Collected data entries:

=====

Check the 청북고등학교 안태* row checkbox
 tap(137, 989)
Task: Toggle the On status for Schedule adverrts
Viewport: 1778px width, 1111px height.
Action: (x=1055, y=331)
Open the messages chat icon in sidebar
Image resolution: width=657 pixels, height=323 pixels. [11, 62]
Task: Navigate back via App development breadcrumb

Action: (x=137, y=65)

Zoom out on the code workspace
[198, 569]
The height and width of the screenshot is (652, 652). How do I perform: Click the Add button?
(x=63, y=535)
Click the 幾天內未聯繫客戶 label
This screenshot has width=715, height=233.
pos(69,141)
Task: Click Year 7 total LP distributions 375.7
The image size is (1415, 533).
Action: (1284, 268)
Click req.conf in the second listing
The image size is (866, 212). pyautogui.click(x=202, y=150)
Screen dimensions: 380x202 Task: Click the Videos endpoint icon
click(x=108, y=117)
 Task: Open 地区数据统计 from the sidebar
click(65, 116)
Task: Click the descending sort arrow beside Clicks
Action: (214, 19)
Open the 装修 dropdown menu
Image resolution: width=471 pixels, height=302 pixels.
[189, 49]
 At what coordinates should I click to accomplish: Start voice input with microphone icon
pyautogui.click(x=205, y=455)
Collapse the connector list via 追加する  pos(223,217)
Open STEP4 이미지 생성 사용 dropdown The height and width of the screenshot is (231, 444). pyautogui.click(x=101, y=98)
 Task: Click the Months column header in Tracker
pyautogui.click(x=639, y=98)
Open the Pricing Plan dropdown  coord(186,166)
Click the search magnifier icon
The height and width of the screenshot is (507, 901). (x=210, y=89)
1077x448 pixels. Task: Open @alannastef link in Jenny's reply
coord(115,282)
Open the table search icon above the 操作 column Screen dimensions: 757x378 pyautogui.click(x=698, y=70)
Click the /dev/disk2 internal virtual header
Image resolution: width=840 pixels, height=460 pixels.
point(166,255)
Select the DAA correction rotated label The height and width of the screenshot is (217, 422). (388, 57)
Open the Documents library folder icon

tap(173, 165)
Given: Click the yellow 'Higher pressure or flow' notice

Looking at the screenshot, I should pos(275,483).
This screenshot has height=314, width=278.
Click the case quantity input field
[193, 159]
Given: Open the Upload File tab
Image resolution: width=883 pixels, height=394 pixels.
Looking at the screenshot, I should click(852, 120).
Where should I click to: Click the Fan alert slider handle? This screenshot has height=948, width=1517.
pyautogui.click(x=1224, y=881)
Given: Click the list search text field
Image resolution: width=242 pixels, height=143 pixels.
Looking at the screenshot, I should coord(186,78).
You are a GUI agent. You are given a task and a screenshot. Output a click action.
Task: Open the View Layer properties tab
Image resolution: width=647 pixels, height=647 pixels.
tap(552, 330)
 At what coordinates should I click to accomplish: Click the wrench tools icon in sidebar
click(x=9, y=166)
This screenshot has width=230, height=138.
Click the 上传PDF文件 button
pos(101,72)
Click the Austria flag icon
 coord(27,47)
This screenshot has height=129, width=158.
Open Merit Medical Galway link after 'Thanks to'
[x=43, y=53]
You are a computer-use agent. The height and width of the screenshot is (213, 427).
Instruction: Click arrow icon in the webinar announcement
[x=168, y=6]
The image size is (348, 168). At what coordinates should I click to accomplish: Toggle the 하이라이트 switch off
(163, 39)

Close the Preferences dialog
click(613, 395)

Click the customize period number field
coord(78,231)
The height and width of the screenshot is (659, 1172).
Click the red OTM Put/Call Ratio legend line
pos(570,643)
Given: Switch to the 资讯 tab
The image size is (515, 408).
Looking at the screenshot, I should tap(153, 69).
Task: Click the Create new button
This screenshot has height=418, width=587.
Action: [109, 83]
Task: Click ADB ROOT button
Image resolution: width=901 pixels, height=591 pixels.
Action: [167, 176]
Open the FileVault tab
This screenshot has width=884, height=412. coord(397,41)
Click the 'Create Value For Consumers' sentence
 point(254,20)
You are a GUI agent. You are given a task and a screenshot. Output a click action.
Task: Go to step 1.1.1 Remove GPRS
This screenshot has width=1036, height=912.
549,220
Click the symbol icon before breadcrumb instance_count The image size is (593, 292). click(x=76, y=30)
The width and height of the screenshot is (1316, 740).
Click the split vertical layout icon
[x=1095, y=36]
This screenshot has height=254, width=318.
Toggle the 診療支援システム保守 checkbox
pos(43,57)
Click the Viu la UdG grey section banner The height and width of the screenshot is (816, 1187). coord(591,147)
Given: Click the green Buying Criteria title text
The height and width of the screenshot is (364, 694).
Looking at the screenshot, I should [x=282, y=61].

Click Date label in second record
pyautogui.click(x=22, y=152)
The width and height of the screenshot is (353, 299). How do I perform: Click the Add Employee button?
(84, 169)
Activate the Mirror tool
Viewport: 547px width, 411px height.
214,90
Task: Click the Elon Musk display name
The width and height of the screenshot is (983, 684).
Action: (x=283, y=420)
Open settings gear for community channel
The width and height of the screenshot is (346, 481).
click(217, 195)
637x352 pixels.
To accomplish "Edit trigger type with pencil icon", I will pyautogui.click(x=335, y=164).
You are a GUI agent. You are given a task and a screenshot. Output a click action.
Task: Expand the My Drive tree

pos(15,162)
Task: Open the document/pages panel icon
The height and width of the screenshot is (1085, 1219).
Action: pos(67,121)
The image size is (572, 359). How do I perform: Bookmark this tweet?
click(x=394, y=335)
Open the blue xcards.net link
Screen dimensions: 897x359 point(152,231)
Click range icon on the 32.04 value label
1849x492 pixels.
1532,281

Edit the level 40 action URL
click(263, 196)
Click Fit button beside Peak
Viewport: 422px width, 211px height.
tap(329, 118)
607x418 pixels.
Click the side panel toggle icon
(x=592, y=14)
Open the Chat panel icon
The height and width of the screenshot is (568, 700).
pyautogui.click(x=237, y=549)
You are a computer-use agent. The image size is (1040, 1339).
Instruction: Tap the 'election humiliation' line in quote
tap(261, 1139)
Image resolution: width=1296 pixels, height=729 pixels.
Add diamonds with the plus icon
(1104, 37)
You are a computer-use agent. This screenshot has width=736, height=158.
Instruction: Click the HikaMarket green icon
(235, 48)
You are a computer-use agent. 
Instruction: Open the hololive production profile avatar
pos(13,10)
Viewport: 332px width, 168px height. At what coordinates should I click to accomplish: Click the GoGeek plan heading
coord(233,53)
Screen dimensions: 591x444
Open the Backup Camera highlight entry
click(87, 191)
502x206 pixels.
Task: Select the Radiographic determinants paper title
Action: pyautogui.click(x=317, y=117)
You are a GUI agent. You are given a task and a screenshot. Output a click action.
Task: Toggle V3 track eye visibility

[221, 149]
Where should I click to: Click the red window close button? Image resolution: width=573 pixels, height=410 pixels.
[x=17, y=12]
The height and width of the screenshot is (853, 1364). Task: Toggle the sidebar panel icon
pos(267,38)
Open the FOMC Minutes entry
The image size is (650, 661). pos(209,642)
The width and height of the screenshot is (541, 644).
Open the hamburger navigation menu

=====

### Your instructions
In the records above, find each line that mentions the string "dropdown", then copy it.

### Task response
Open the 装修 dropdown menu
Open STEP4 이미지 생성 사용 dropdown The height and width of the screenshot is (231, 444). pyautogui.click(x=101, y=98)
Open the Pricing Plan dropdown  coord(186,166)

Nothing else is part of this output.